Power Factor Calculations.

Power factor is the ratio between the KW and the KVA drawn by an electrical load where the KW is the actual load power and the KVA is the apparent load power. It is a measure of how effectively the current is being converted into useful work output and more particularly is a good indicator of the effect of the load current on the efficiency of the supply system.

There are two types of power factor, displacement power factor and distortion power factor. Only displacement power factor can be corrected by the addition of capacitors.

Displacement Power factor.

The Line Current comprises two components of current, a real component indicating work current, and a reactive component which is 90 degrees out of phase. The reactive current indicates either inductive or capacitive current and does not do any work. The Real current, or in phase current, generates Power (KW) in the load and reactive current does not generate power in the load. The effect of the reactive curent is measured in KVARs. The composite line current is measured in KVA.
The vectors can be represented as two equivilant triangles, one triangle being the real current, the reactive current and the composite (line) current. The cosine of the angle between the line current phasor and the real current represents the power factor.
The second identical triangle is made up of the KW KVA and KVAR vectors.

For a given power factor and KVA (line current) the KVAR (reactive current) can be calculated as the KVA times the sine of the angle between the KVA and KW.

Power factor vector diagram and calculations showing KVA, KVAR and KW

Three phase calculations:

KVA = Line Current x Line Voltage x sqrt(3) / 1000
KVA = I x V x 1.732 / 1000
KW = True Power
pf = Power Factor = Cos(Ø)

KW = KVA x pf = V x I x sqrt(3) x pf
KVAR = KVA x Sine(Ø) = KVA x sqrt(1 -pf x pf)

Single phase calculations:

KVA = Line Current x phase Voltage /1000
KVA = I x V / 1000
KW = True Power
pf = Power Factor = Cos(Ø)

KW = KVA x pf = V x I x sqrt(3) x pf
KVAR = KVA x Sine(Ø) = KVA x sqrt(1 -pf x pf)
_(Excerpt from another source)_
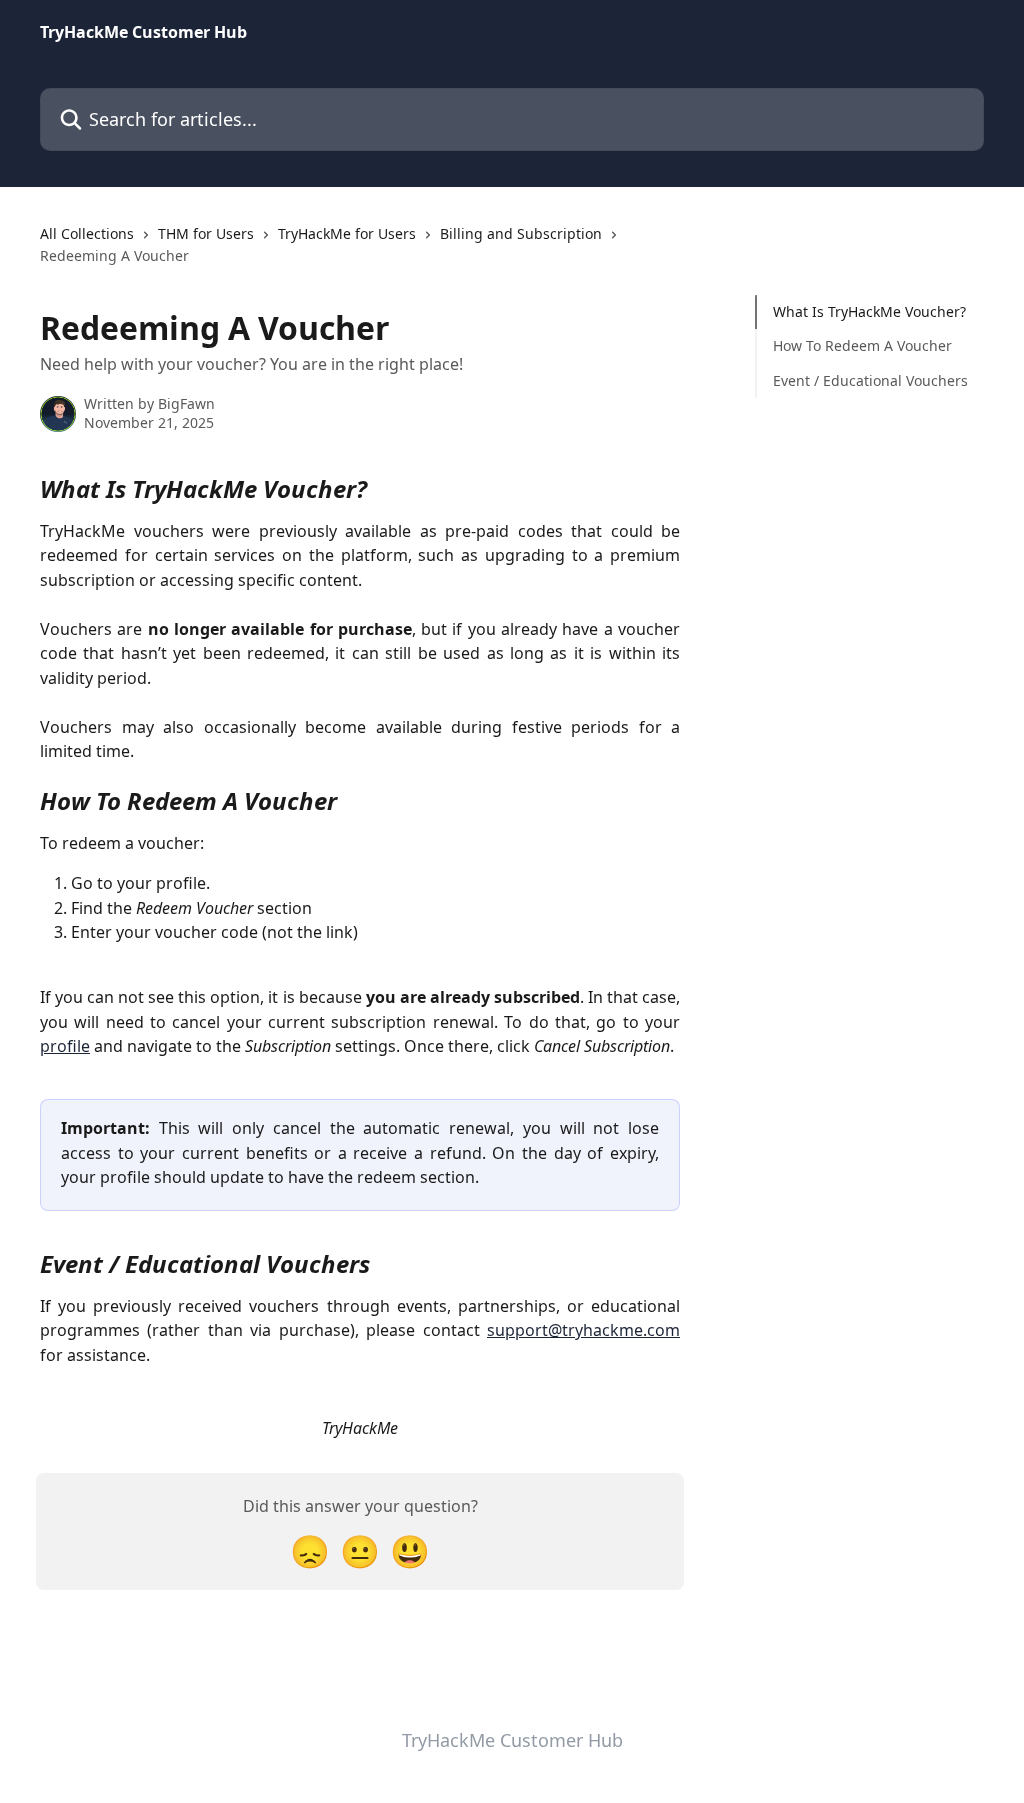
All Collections (87, 233)
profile (65, 1046)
To calculate the correction to correct a load to unity, measure the KVA and the displacement power factor, calculate the KVAR as above and you have the required correcion.

To calculate the correction from a known pf to a target pf, first calculate the KVAR in the load at the known power factor, than calculate the KVAR in the load for the target power factor and the required correction is the difference between the two. i.e.

Measured Load Conditions:
KVA = 560
pf = 0.55

Target pf = 0.95

(1) KVAR = KVA x sqrt(1 - pf x pf) = 560 x sqrt(1 - 0.55 x 0.55)
             = 560 x 0.835
             = 467.7 KVAR

(2) KVAR = KVA x sqrt(1 - pf x pf) = 560 x sqrt(1 - 0.95 x 0.95)
             = 560 x 0.3122
             = 174.86 KVAR

(3) Correction required to correct from 0.55 to 0.95 is (1) - (2)
             = 292.8 KVAR (= 300 KVAR)

To calculate the reduction in line current or KVA by the addition of power factor correction for a known initial KVA and power factor and a target power factor, we first calculate the KW from the known KVA and power factor. From that KW and the target power factor, we can calculate the new KVA (or line current). i.e.

Initial KVA = 560
Initial pf = 0.55
Target pf = 0.95

(1) KW = KVA x pf = 560 x 0.55 = 308 KW
(2) KVA = KW / pf = 308 / 0.95 = 324 KVA
=> KVA reduction from 560 KVA to 324 KVA
=> Current reduction to 57% (43% reduction)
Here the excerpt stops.